Life Changing: Rotarian Jane Jerry
For Jane Jerry, life in a small town is made even sweeter with service through Rotary.
Prior to moving to Highlands in 2011 to become executive director of The Bascom: Center for the Visual Arts, Jane Jerry lived and worked in Houston, Texas; Nashville, Tennessee; and Dublin, Ireland.
“During my interview [with The Bascom] someone asked how I would feel about living in a very small town,” said Jerry. “I had wondered about that myself. But I’d spent every summer growing up in Randolph, N.H., (year-round population of 310). I had fond memories of the smell of the pine trees and the warm embrace of all the families who lived in Randolph year ‘round. I happily moved to Highlands.”
Shortly after arriving in Highlands, Jerry was inducted into Highlands Rotary.
“I realized there was no better place to network and to meet year ‘round residents of Highlands, as well as ‘Red Badgers’ (summer members). In addition to meeting business owners, leaders of local non-profits, and retirees, I was quickly absorbed into a great variety of community events where Rotarians volunteer,” she remembered.
Jerry knew about the importance of Rotary and its impact on individuals and communities because her niece was a Rotary Youth Exchange Student in Finland. “She’s quick to explain that the experience changed her life. I now find myself proselytizing to all young people to explore the opportunities Rotary offers.”

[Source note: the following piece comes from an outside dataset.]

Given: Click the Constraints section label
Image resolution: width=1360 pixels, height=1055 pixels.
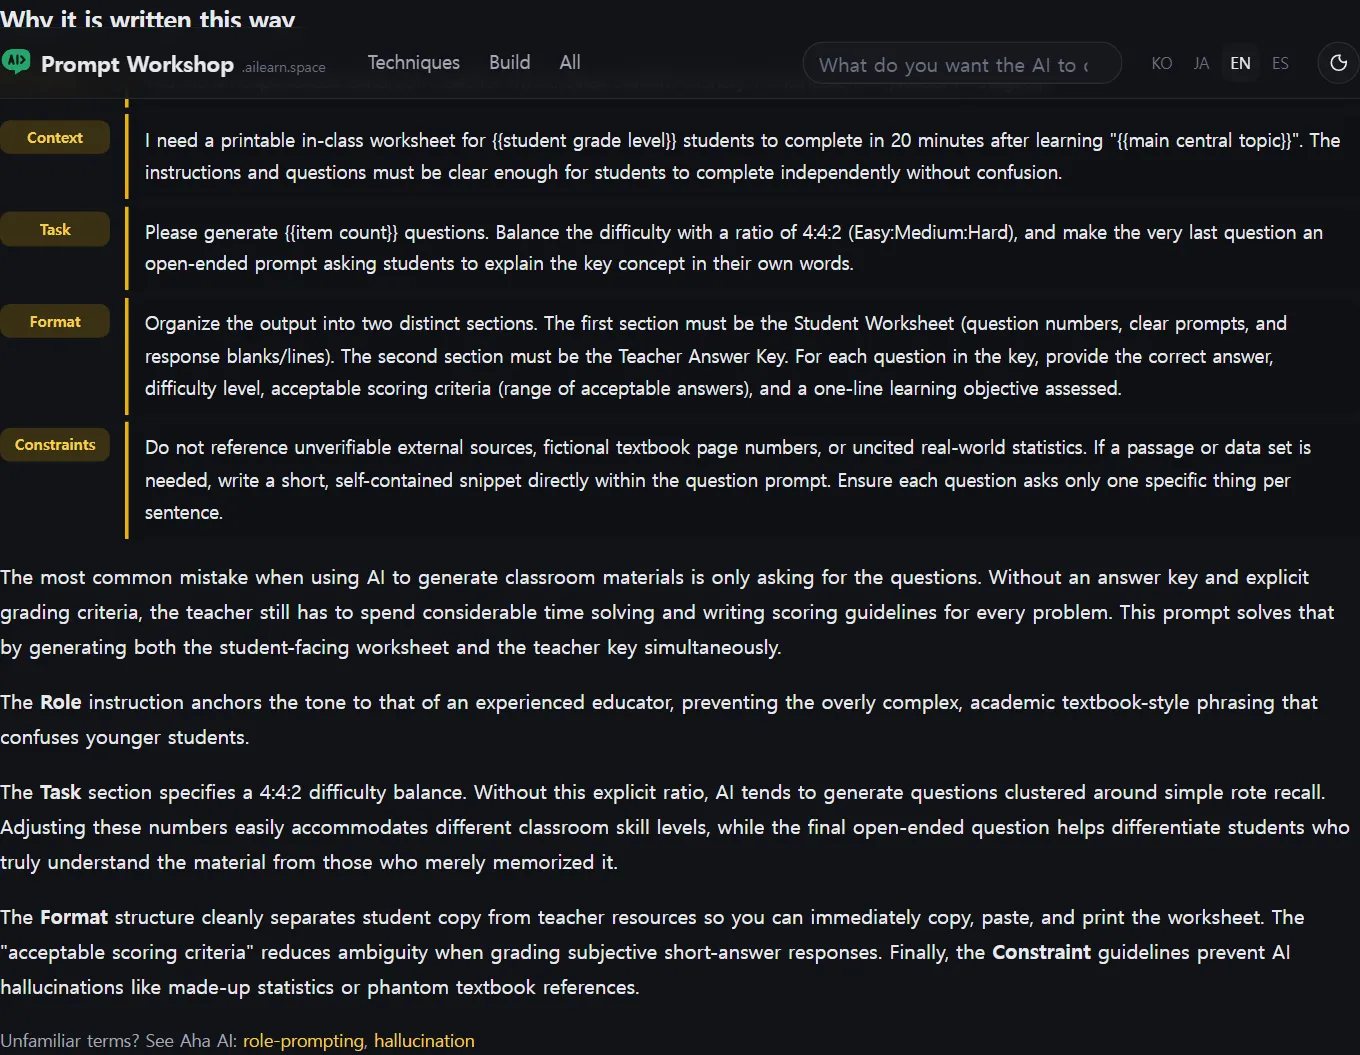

Besides a focus on young people, Rotary Clubs support countless community efforts, and Jerry pointed out that “nothing could make me prouder than Rotary’s support of our local Covid-19 vaccination clinics.”

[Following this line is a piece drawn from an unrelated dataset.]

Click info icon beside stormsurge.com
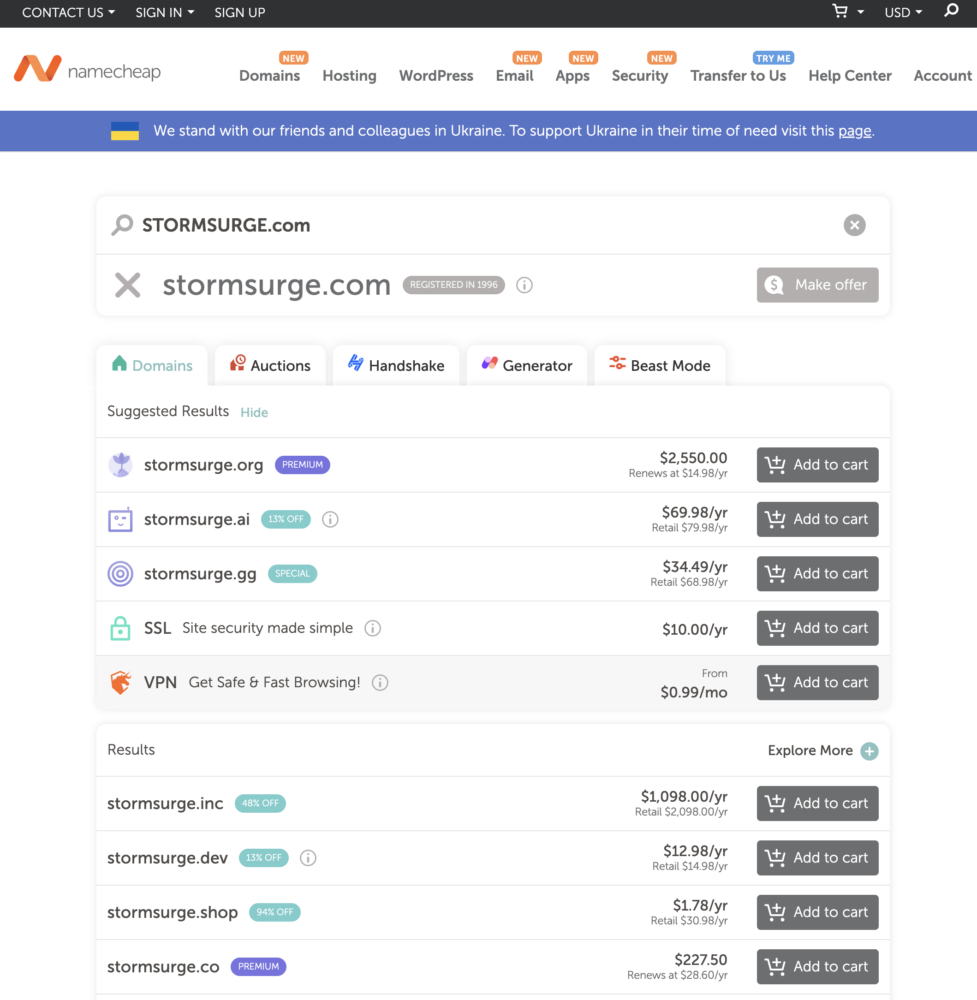[x=524, y=285]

Highlands’ Rotary Clubs are accessible to people of all ages and stages of employment. “I’m a member of the Noontime Club, which meets at noon at the Community Center. I’ve also enjoyed attending meetings of the Mountaintop Rotary, which meets at 5:00 P.M. at the Episcopalian Church of the Carnation in Highlands.” (Both clubs have offered virtual Zoom meetings.)
After more than a decade of living in a small town, Jerry reflected, “Now that I’m retired from The Bascom, I’m one of those people who rarely ‘goes off the mountain,’ … treasuring the smell of pines, and still evangelizing about Rotary!”